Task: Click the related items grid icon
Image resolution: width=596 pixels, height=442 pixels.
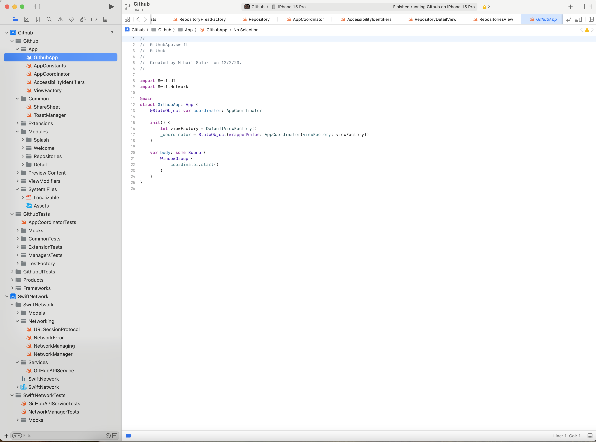Action: point(127,19)
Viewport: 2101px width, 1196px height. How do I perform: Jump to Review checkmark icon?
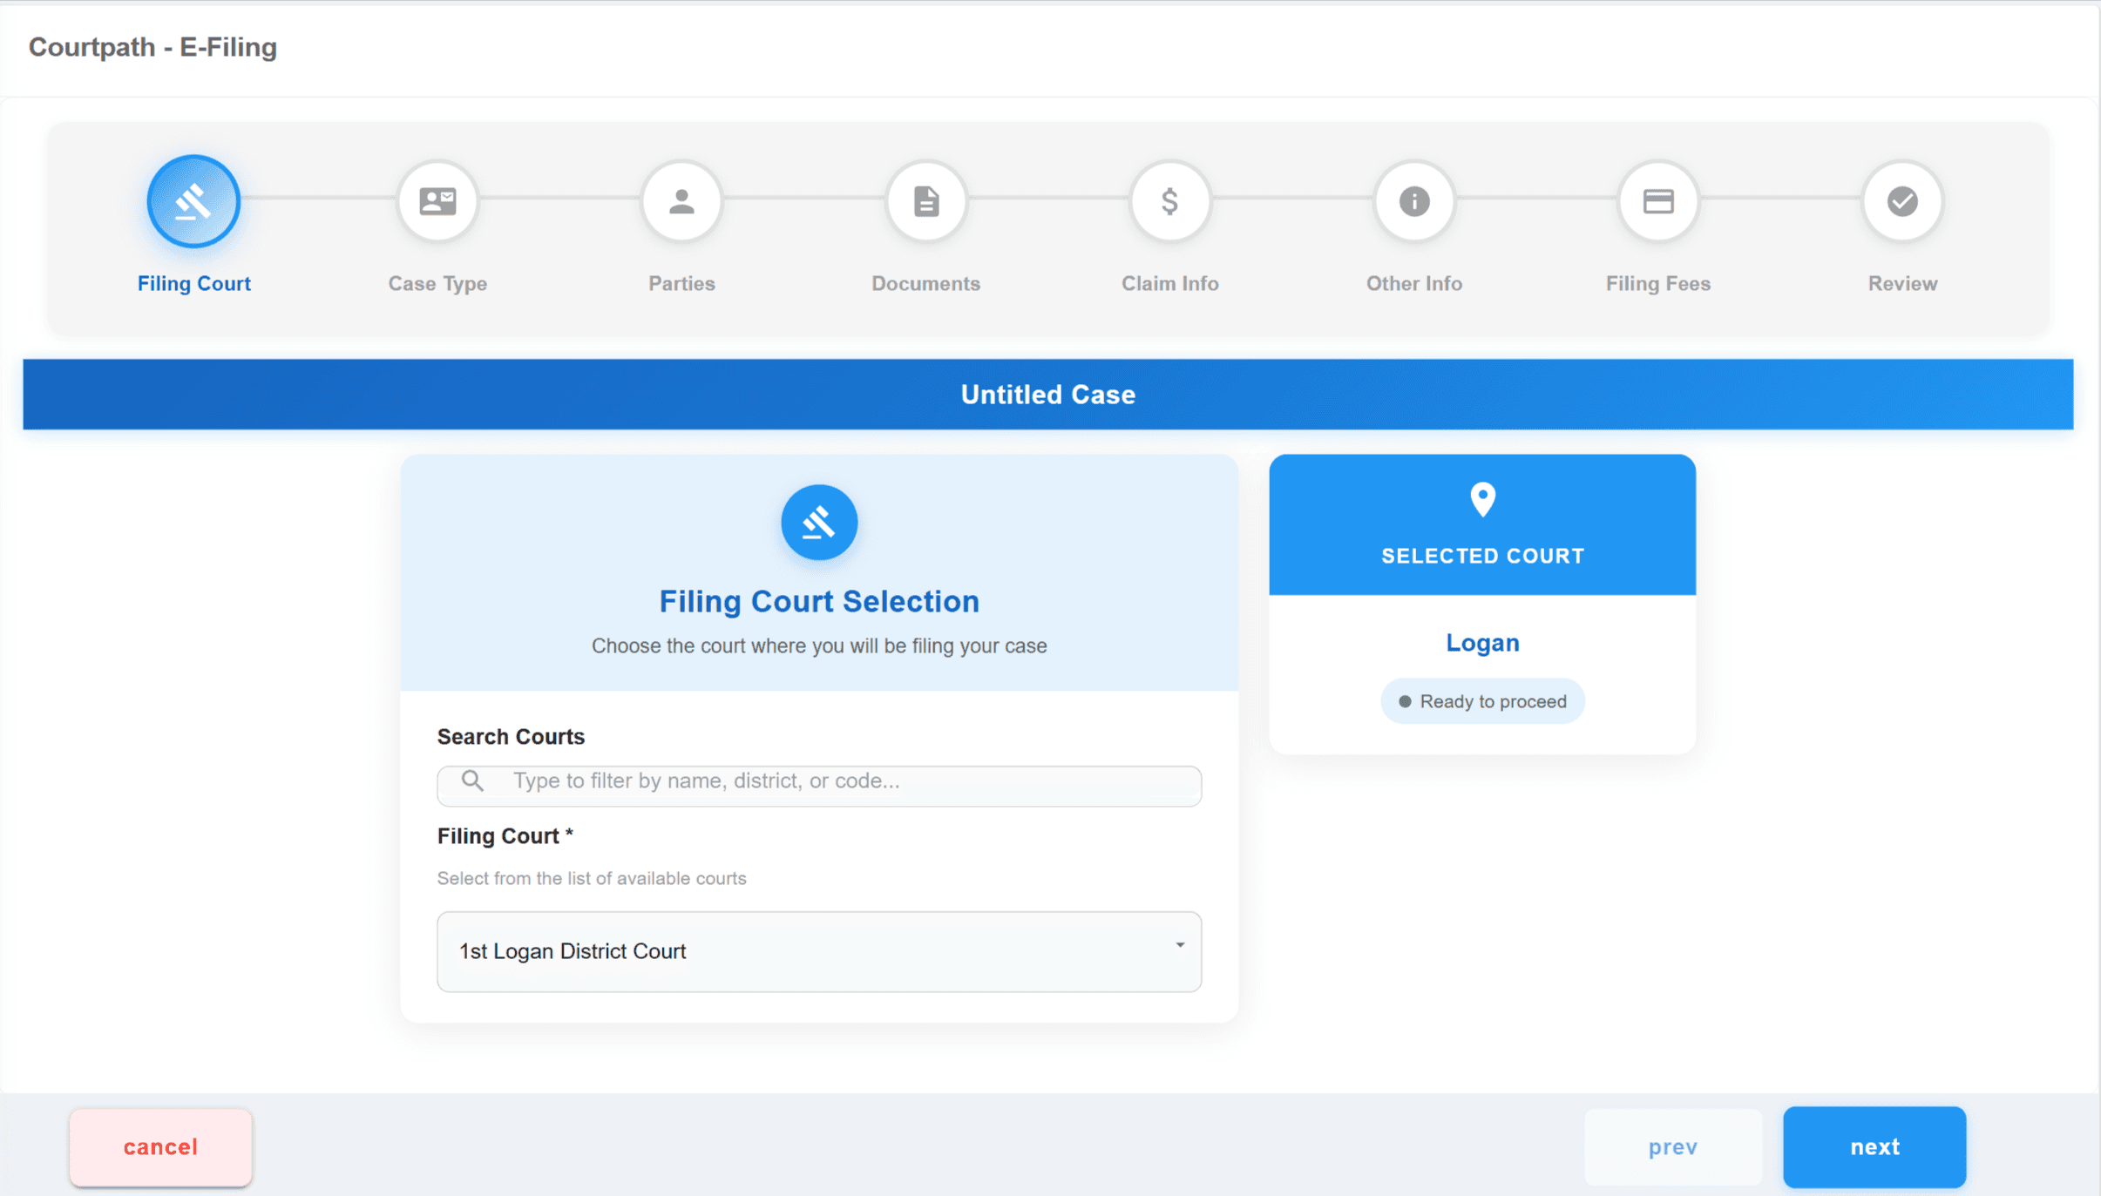(1901, 201)
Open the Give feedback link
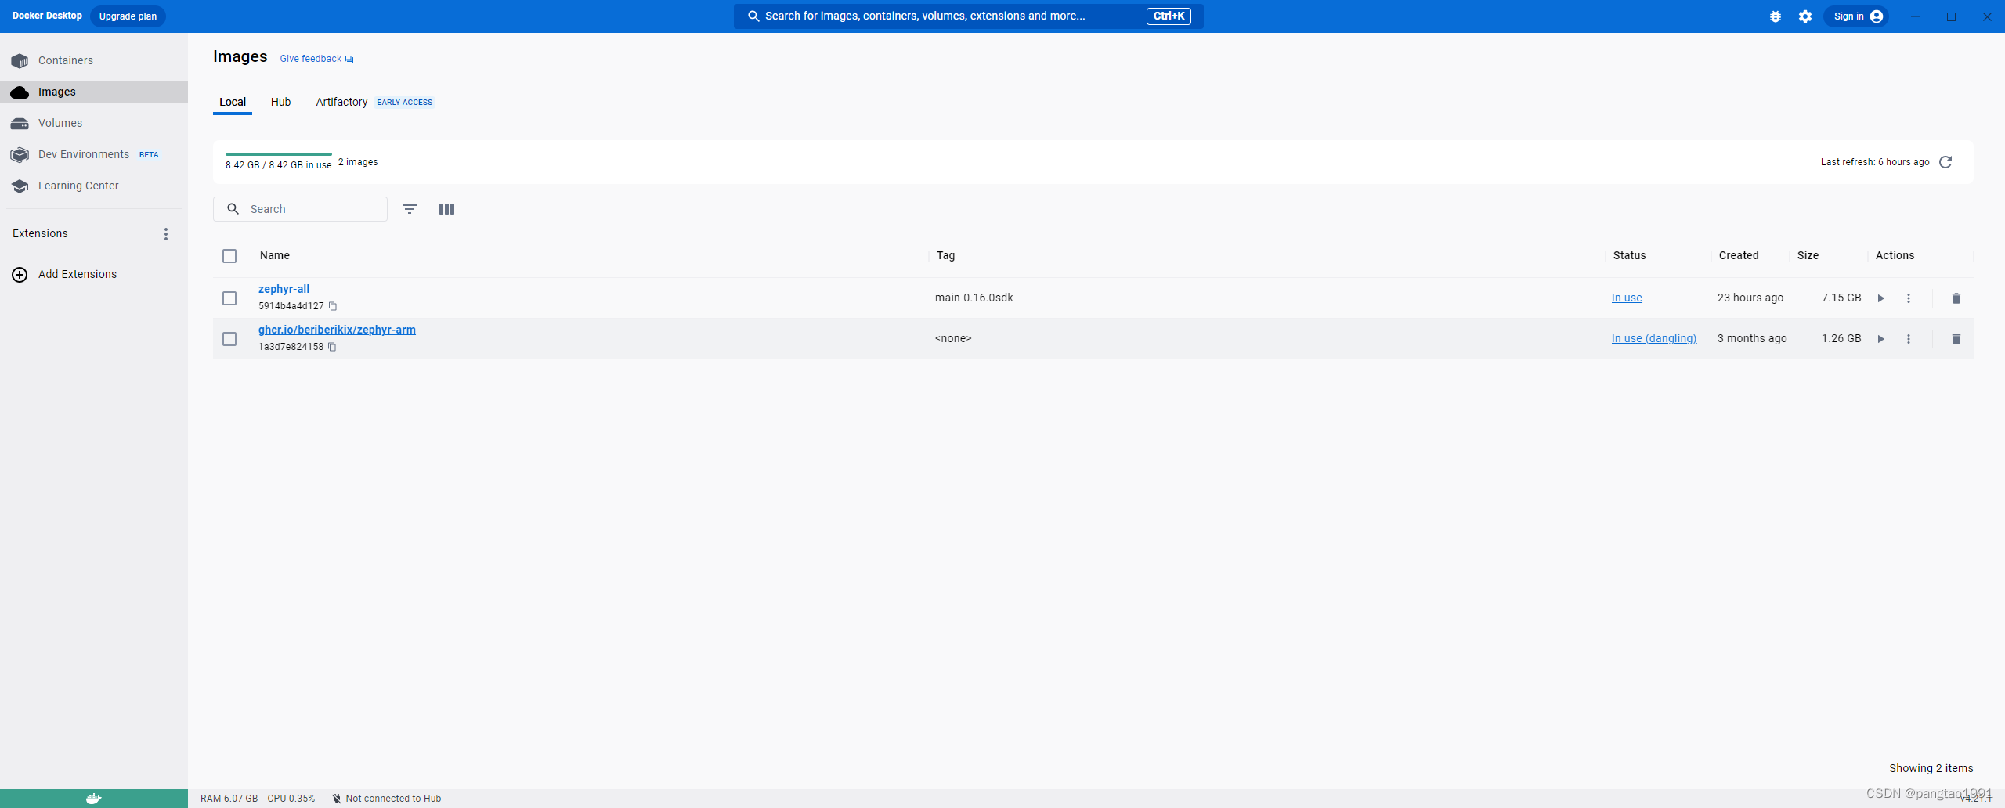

------------------------------------------------------------

The expected output is an exact retyping of the lines from the line with "Image resolution: width=596" through the last line of the data, with both ends kept and the pictures dropped.

_RESPONSE TO THE EXERCISE_:
Image resolution: width=596 pixels, height=442 pixels.
Action: point(127,19)
Viewport: 2101px width, 1196px height. How do I perform: Jump to Review checkmark icon?
(1901, 201)
Open the Give feedback link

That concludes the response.